In integrated circuit design, great emphasis is placed on the operating speed of a circuit. For high-speed applications, emitter coupled logic (ECL) technology is often used because of its speed advantage over transistor-transistor logic (TTL) technology.
In its simplest form, an ECL gate comprises a differential pair of NPN transistors, the first transistor having its base connected to an input and the second transistor having its base connected to a reference voltage. If the input voltage is greater than the reference voltage, the collector voltage of the first transistor decreases and the collector voltage of the second transistor increases. If the input voltage is less than the reference voltage, the collector voltage of the first transistor increases and the voltage at the collector of the second transistor decreases. Hence, the voltage on the collector of the second transistor follows the voltage of the input signal and the voltage at the collector of the first transistor follows the complement of the input signal.

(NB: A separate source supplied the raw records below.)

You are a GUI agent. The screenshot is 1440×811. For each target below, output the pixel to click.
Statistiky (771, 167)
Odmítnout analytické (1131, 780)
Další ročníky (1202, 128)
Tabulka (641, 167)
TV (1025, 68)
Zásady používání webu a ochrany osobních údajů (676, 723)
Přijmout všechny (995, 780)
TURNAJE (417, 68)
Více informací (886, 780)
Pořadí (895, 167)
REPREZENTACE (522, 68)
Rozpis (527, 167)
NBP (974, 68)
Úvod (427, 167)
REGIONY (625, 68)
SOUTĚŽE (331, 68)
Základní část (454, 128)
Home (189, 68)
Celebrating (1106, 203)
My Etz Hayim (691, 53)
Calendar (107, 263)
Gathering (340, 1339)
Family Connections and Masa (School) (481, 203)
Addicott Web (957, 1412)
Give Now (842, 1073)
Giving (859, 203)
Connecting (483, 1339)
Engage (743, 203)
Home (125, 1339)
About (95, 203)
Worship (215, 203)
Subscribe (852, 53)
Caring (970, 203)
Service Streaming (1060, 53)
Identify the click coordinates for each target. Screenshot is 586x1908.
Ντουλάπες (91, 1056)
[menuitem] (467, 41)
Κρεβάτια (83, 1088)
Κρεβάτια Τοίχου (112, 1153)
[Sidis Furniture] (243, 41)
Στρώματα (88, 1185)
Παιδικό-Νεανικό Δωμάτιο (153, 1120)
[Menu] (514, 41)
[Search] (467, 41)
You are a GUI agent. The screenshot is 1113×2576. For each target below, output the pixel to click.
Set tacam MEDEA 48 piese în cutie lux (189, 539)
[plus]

The common emitter differential pair, while faster than TTL logic, is still slower than other transistor structures, such as emitter followers. In fact, emitter followers are often connected to the collectors of the differential pair to allow the circuit to drive a larger load. Typically, the addition of emitter follower transistors will add a delay of about 20-30% to the circuit.
Circuitry for increasing the output transition speed of the complement output in response to a low-to-high transition of the input is described in U.S. patent application Ser. No. 302,063, entitled "Active Load for ECL Type Outputs", to Ovens, filed on Jan. 24, 1989, which is incorporated by reference herein. In designing a circuit, however, the worst case specifications must be considered; therefore, to increase the operating speed of the ECL gate, the output transistor speed of the "true" output of the ECL gate must also be increased.
Therefore, a need has arisen to provide a circuit for providing a fast output transition of the true output in response to a low-to-high transition of the input signal.